PASSAGE TO READ =>
• • • • • • •
AMAV VICDOC SUMMER 2023 - Magazine - Page 21
O
n 5 March 2021, Amnesty International
announced that at least 17,000 healthcare
workers globally have died from COVID-19
over the last year, forcing doctors both in
Australia and around the world to confront the very
real question of whether they are willing (or should be
expected) to put their own lives at risk to treat real or
potential COVID-19 patients.
The AMA’s Position Statement on Ethical
Considerations for Medical Practitioners in Disaster
Response 2014, currently under review by the Ethics
and Medico-Legal Committee (EMLC), briefly
addresses doctors’ risk of personal harm when
responding to a disaster.
The position statement affirms that doctors
must balance their duties to individual patients with
their duties to protect themselves, other patients,
staff, colleagues and the wider public from harm,
highlighting that during ‘ordinary’ clinical practice,
these duties do not generally come into conflict, but
during a disaster, tensions between these duties may
very well eventuate.
The current pandemic has turned this potential
eventuality into a stark reality for many doctors in
Australia and worldwide. Medical professionals must
weigh up their duty to treat individual patients infected
with COVID-19 with their duty to ensure they do not
develop COVID-19 themselves and become unable to
work or risk infecting other patients, staff or those in
the wider community.
In addition to the professional duty to reduce risk
of personal harm, doctors also have their own personal
duties and interests in not becoming infected and
risking sickness or even death, or spreading the virus to
their own family members and friends.
So what level of risk of personal harm should
doctors accept? While there is a general expectation
within the community that doctors will accept a
certain amount of personal risk when responding to
a disaster, this risk is not unconditional or without
reasonable limit. The current position statement says
that doctors are entitled to protect themselves from
harm and should not be expected to exceed the bounds
of ‘reasonable’ personal risk.
But the global pandemic has made it clear that
‘reasonable’ risk is highly subjective and the level of risk
that governments, employers, patients and their family
members and others expect doctors to accept when
responding to a disaster may not be ‘reasonable’ to the
medical profession or to individual doctors or their
loved ones.
Globally, professional regulators and associations set
varying standards regarding the expectations of doctors
in relation to risk of personal harm when responding
to disasters.
For example, the Medical Board’s Good Medical
Practice states that:
Treating patients in emergencies requires doctors to
consider a range of issues, in addition to the patient’s
best care. Good medical practice involves offering
assistance in an emergency that takes account of
your own safety, your skills, the availability of other
options and the impact on any other patients under
your care; and continuing to provide that assistance
until your services are no longer required.
The UK’s General Medical Council is more explicit
in its own Good Medical Practice, stating that:
You must not deny treatment to patients because
their medical condition may put you at risk. If a
patient poses a risk to your health or safety, you
should take all available steps to minimise the risk
before providing treatment or making other suitable
alternative arrangements for providing treatment.
• • • • • • •
DATA PROVIDED =>
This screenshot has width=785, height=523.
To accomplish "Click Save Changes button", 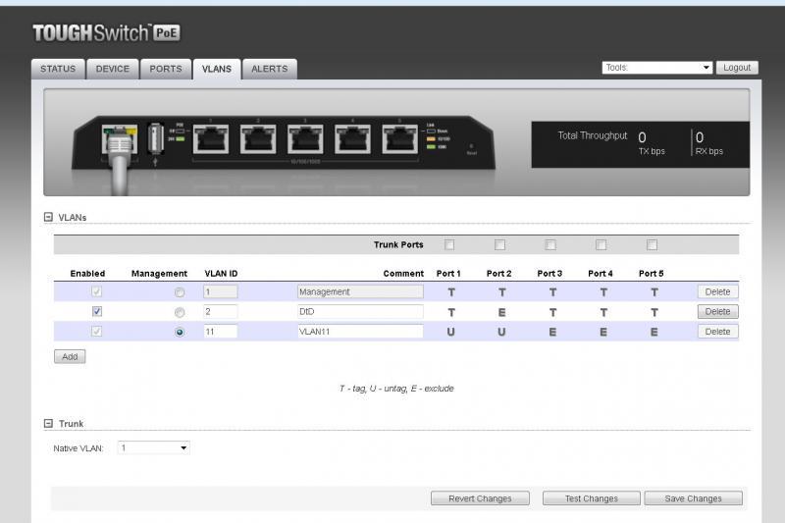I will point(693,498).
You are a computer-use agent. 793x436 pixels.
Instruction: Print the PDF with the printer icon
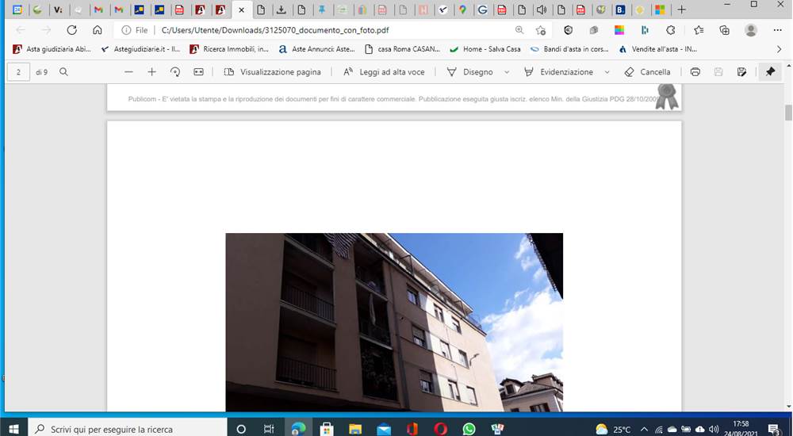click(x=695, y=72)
• • • • • • •
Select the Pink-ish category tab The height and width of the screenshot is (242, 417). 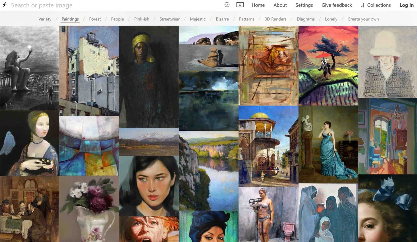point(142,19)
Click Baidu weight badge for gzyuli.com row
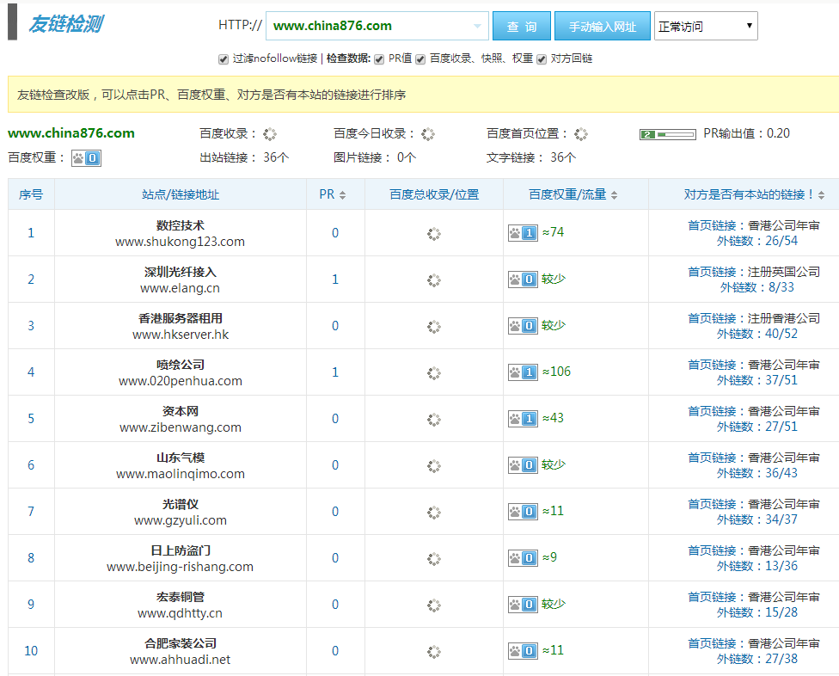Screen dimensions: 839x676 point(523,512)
• • • • • • •
EXERCISE => Please copy word for word the part of the article above on doctors' risk of personal harm during the pandemic, starting at "So what level" and ending at "of ‘reasonable’ personal risk.".

TASK SOLUTION =>
So what level of risk of personal harm should
doctors accept? While there is a general expectation
within the community that doctors will accept a
certain amount of personal risk when responding to
a disaster, this risk is not unconditional or without
reasonable limit. The current position statement says
that doctors are entitled to protect themselves from
harm and should not be expected to exceed the bounds
of ‘reasonable’ personal risk.